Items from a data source
Segment Open
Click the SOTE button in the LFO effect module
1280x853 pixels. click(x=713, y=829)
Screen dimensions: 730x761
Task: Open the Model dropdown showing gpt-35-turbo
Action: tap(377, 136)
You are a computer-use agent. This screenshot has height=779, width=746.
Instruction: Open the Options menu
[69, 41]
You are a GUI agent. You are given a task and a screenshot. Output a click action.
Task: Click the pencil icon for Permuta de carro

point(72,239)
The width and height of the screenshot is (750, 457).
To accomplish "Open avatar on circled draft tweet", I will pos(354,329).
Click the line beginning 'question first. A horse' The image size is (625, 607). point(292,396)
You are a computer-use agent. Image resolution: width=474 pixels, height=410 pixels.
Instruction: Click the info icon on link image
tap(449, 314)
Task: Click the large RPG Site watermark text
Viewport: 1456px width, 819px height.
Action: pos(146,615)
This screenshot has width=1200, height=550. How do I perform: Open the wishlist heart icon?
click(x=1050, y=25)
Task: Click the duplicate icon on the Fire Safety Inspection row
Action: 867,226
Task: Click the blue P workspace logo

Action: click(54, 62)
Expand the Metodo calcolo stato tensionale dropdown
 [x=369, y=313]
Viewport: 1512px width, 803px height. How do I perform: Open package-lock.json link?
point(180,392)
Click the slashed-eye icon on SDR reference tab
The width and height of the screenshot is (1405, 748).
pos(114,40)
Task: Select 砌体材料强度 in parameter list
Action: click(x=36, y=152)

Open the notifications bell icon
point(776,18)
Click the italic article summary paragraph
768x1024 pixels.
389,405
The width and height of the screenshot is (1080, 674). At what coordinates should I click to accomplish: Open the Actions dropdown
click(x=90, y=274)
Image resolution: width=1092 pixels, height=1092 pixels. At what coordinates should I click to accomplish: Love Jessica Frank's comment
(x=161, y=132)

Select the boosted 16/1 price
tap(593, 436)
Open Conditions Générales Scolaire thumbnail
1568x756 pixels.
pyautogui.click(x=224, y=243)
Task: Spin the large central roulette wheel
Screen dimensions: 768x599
Segment Closed
> _Work instruction_
Wherever the word "agent" appears in the entries above, copy that line.

> _Your solution_
You are a computer-use agent. This screenshot has height=779, width=746.
You are a GUI agent. You are given a task and a screenshot. Output a click action.
You are a computer-use agent. Image resolution: width=474 pixels, height=410 pixels.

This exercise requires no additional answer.